Professor Jane Humphries will give the Alice Murray Distinguished Scholar Lecture on Thursday 27th February 2025 at 17:00 in the Neill Lecture Theatre of the Long Room Hub, Trinity College Dublin: ‘Caring about care: The economic history of caring labour’.

Abstract: Economists pay little attention to caring labour provided commercially and ignore it if unpaid.  Disregard is theoretically indefensible, unjust, ignores services that have significant value, and probably misleads accounts of income and growth.  In this lecture I will use some of my recently published research as well as new work to demonstrate the importance of care, particularly unpaid care.   I look at three kinds of caring work: domestic labour or housework; breastfeeding; and end of life care.   Following the conventional methodology, I infer the value of such work according to the costs/prices of contemporary market equivalents and relate aggregated values to estimates of national income.  Historically unpaid domestic labour represented some 20 per cent of the value of total output, while breastfeeding represented another 1-2 per cent, or even more depending on the choice of commercial substitutes.  While demonstrating care’s importance, a market equivalent valuation misses two important points.
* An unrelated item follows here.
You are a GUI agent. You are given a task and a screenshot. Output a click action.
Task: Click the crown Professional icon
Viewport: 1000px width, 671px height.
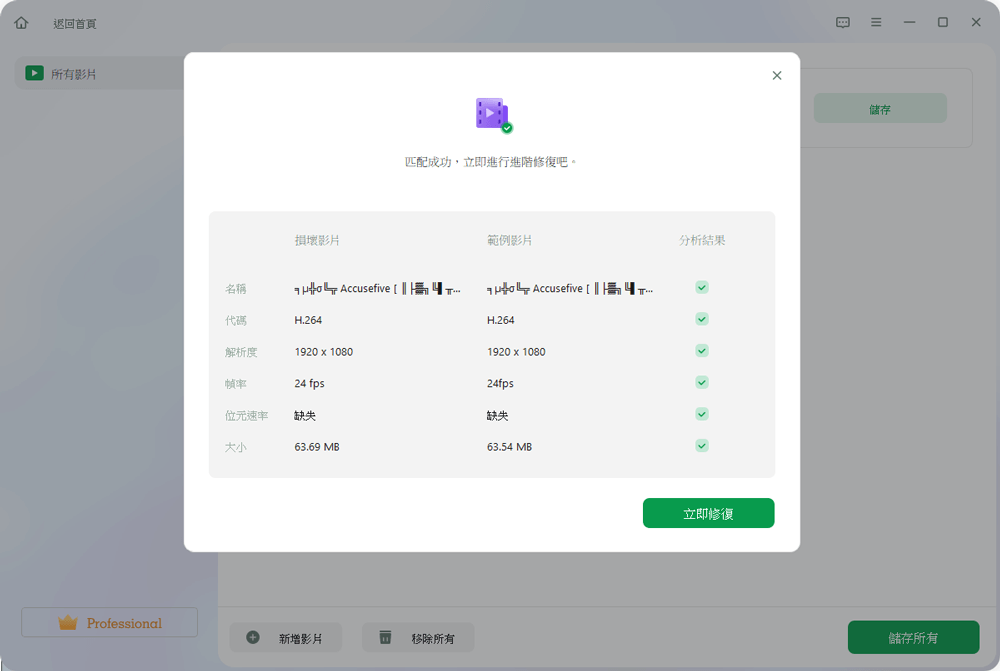pos(68,623)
First, as care is sometimes exchanged for money and sometimes given for free, it is sometimes included in conventional estimates of output and sometimes not.   With no change in actual activities, these accounting shifts are spurious.  Bizarrely, national income would fall if a woman decided to breastfeed her baby!  Economic historians must ask whether such changes could have misled accounts of growth.   Second, unpaid care often provides effects beyond the individuals directly involved, generating externalities that are ignored by the market and so the ‘as if marketed’ imputation strategy.     Many of these externalities relate to health and welfare and so lead to questions about the adequacy of modern GDP and its historical equivalents as measures of wellbeing. To fully understand care’s importance, economic historians must extend their macro statistical scaffold to recognize activities beyond the measuring rod of the market. 

 

The Alice Murray Distinguished Scholar Award is awarded annually by the Centre for Economics, Policy, and History (CEPH) to an economic historian who has made a major contribution to the discipline.

In accepting her award, Professor Humphries notes, ‘I am pleased and proud to receive the Alice Murray Distinguished Scholar Award.  The medal, awarded by the Centre for Economics, Policy and History (CEPH) for major contributions to the discipline, is named in honour of Alice ‘Effie’ Murray (1877-1951), the first woman to receive a D.Sc. Econ. degree from the London School of Economics.  She was a member of a group of women economic historians including Ellen McArthur and Lilian Knowles, both of whom taught Effie, whose work deserves broader recognition.  My current research focuses on a different kind of work, mainly done by women, which is also undervalued: caring labour.  I look forward to presenting my public lecture at Trinity College Dublin, February 27th Caring about care: The economic history of caring labour.’